Йонг гадала, сумел ли кто-то в войске Дракона заменить Намджу друга. Наверное, нет.

Одна беличья тушка уже поджарилась, и он снял её с самодельного вертела и подал Йонг. Она впилась в мясо зубами, чувствуя, как сок течёт по губам и подбородку. Обессиленный после нескольких дней пути имуги почти зашипел на дне её дань-тяня.

– Когда погиб Вонбин, – сказала Йонг, понимая, что если не выговорится сейчас, пока жуёт мясо и отвлекает себя этим, то не сможет сделать этого никогда с такой откровенностью, – Нагиль сказал, что лучшей участи для воина он не знает. Тогда я не понимала его.

– Теперь понимаете?

– Теперь – да. Я всё ещё тоскую по Вонбину и вспоминаю о нём каждый день. Но со временем боль превращается в светлую грусть. И хотя я никогда не смогу отблагодарить его за жертву, я верю, что он обретёт жизнь достойную и честную в своём следующем воплощении.

– Я тоже верю в это, – согласился Намджу. – Я верю, что мой брат погиб с лёгким сердцем, он защищал генерала. И в следующей жизни он найдёт всё, о чём мечтал.

К ним присоединились Ильсу и Юна, их слушал вполуха сторожащий пещеру Хаджун.

– Мы воюем за идеалы, сыта-голь, и умираем за них же, – добавила Ильсу. – Может, они покажутся сказками тем, кто смотрит на мир так же цинично, как чиновники в Совете. Но что бы они понимали, эти старики.

Йонг поймала на себе внимательный взгляд Ильсу и её усмешку, мелькнувшую на тонких губах.

– У вас осталась семья там, в Священном Городе?

Вопрос был тихим, будто Намджу и не ждал, что его расслышат. Йонг подвинулась к огню, теперь они касались друг друга плечами.

– Да, – так же тихо ответила она. – Мама и папа. И ещё друзья.

– Сложно было решиться оставить их, – проговорил Намджу.

– Сложно. Но они живы и здоровы, им ничто не угрожает. Я вспоминаю их по ночам, когда стихают другие тревоги. Корю себя за то, что не поговорила с родителями лицом к лицу – не решилась, струсила.
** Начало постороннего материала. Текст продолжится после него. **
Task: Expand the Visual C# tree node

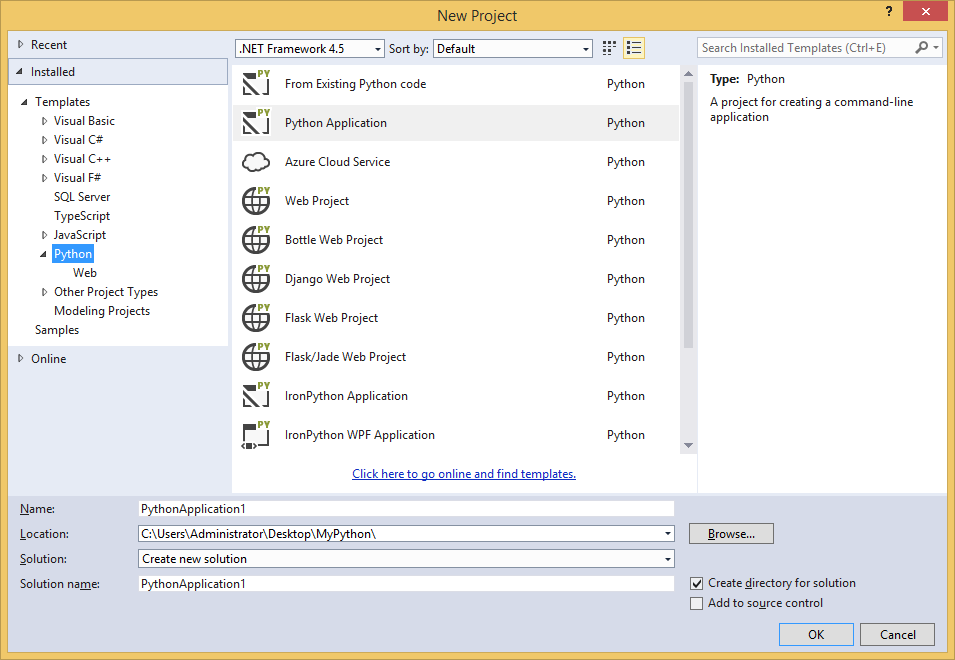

Теперь я буду жалеть об этом, но прошлое не изменишь.

– Оставить живых труднее, чем прощаться с мёртвыми, – заметила Ильсу. – Но, когда знаешь, зачем это делаешь, первый шаг даётся легче.
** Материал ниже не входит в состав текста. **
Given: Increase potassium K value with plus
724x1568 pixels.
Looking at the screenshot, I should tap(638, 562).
– Ты права. – Йонг слабо улыбнулась и вытерла рукавом грязной турумаги рот. Прежде она считала, что говорить о жизни и смерти в походных условиях можно только под светом звёзд, в тишине, в коконе из общих воспоминаний. Но сейчас они ели, думали о завтрашнем дне, хотели спать. Разговор не казался возвышенным и оттого, должно быть, был проще для понимания.
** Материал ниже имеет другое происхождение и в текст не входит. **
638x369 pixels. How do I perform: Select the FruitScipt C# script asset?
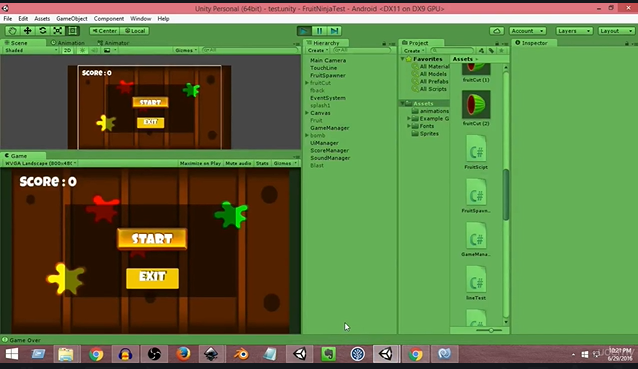pos(476,153)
Хаджун тоже присел к огню поесть, проснулся задремавший Лю Соджоль. Они рассказывали друг другу о погибших друзьях и семьях, строили планы на будущее, будто завтра их не ждал очередной трудный переход через заснеженные горы, будто их никто не преследовал, а война была всего лишь историей. Йонг сидела в окружении людей, которым могла доверить жизнь, эту и следующую, и никогда ещё не чувствовала себя в более правильном месте.